Amidst this sincere emotion is some contumacy, some obtrusion, and more persistent, just like the trains in his paintings, with giant body and vigorous power, which are ponderous but swift as wind and quick as lighting, and which is graceless but fearless. Looking at his paintings, one is strongly impressed with the youthful breath and the image of a big boy: sturdy and fearless.
The persistent of the big boy is staunch and even stubborn. His perseverance is a kind of daring youthful strength and a regretless passion, admirable, appreciable, eldritch and lovely. This is the image in Han’s eyes and in his heart; and this is the authenticity and profundity that Han strives to express: an authenticity and truthfulness that is the exposure of true feelings of people and the demonstration of true interest of painting.
This persistent pursuit of the true interest of art by Han Juliang originates from his unrelievable obsession. The true interest of art lies in the seeking of truth and relies on the depiction of the reality, which is a direct and instinctive esthetics.
In the paintings of Han Juliang, there is no contortion, exaggeration, or decoration, for in the depth of his heart, Han knows that the truest presentation is not only the most natural and direct expressions, but also the most effective expression. When the authentic image and the truthful feelings integrate, the sketching skill becomes the one and only choice. In this manner, Han does his paintings for years, meticulously and continuously, unfolding his joyful life and his innocent art through the images and colors.

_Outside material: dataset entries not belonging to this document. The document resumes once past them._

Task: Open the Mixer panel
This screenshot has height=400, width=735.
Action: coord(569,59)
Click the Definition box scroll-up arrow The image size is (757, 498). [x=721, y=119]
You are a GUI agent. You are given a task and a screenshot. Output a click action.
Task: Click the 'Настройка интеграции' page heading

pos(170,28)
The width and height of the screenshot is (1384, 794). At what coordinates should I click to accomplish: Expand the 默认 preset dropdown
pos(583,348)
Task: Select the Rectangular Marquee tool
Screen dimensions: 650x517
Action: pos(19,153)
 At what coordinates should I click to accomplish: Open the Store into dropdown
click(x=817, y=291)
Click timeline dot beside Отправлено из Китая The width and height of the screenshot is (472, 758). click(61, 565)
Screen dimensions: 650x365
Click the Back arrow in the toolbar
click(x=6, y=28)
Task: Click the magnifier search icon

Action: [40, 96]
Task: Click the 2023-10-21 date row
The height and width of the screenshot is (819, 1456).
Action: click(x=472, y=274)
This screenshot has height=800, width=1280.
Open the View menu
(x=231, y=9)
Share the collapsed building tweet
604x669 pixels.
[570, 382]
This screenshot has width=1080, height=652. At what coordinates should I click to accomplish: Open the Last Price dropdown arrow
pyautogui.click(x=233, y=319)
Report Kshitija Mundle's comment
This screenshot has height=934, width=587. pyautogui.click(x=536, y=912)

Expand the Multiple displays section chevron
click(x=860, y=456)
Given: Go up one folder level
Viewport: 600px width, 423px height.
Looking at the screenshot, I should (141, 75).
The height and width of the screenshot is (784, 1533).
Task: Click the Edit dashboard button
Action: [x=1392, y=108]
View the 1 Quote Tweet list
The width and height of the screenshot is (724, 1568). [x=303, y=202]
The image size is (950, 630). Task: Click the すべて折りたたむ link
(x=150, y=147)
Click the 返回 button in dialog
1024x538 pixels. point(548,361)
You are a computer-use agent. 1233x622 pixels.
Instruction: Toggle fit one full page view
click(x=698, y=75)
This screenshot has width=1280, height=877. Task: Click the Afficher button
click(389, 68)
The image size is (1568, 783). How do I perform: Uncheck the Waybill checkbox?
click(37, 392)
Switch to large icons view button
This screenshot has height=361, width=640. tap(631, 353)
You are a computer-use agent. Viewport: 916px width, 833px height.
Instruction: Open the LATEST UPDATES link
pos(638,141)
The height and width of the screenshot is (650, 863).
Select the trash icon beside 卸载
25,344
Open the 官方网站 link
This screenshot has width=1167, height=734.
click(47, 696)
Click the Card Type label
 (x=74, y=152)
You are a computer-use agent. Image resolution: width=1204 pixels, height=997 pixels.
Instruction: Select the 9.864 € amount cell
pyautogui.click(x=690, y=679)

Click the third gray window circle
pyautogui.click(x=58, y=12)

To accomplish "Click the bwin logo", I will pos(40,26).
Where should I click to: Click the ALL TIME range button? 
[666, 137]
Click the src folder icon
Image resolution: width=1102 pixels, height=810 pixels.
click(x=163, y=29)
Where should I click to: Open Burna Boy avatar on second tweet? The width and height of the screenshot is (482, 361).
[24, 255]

In Han’s paintings, all he presents to the audiences is the rigorous and meticulous locomotive image. That is all. Therefore, we can never see any objective factors in Han’s paintings: not that he obscures himself, but that he extracts the image. Painstakingly Han cultivates this selfless realm in art, for the perfect symmetry between the natural substance and the painting image to enable the audience to directly retrieve, through sight, the intrinsic connection between the two without any disturbance—truthfulness, both of the natural substance and the painting image, and more importantly, a truthfulness between the two: the emotional truthfulness possessed by the painter and the emotional truthfulness perceived by the audiences. The authentic retrieval of the visual image revokes the experience of the emotional image on man’s instincts and the painting itself. Therefore, it is fundamental, basic, simple and pure, and, more importantly, direct. It is perhaps that absence of the subjective emotions of the painter that leaves sufficient room for the audiences to participate and recreate as a subject. The painter’s paintings, as an objective guideline, invoke the experiences and memories of the audiences, enabling them to re-experience the emotions and feelings—the emotional image-- of these experiences and memories. This is probably why Han’s paintings have become an art appreciable by both the elegant and the vulgar.
Such an esthetic ecstasy brought by this true interest is unparalleled and irreplaceable. Therefore, whoever is immerged in it is satisfied and delighted.
Indeed, this true interest characteristic of discovery makes one linger; but even more attractive is the rational interest characterized by disclosure. From discovery to disclosure, from true interest to the rational interest, this is the logic of fact of persistent pursuit and the rule of history of artistic development. Han’s new works, Power—Juliang, which resembles the engineering design diagram, symbolize the transition from the extreme pursuit of true interest to the disclosure of rational interest.
Created by Han Juliang, Power—Juliang is completely stylistic of Juliang. The return to innocence of Power—Juliang precisely denotes Han’s lasting, unsatisfied wish to become a locomotive designer.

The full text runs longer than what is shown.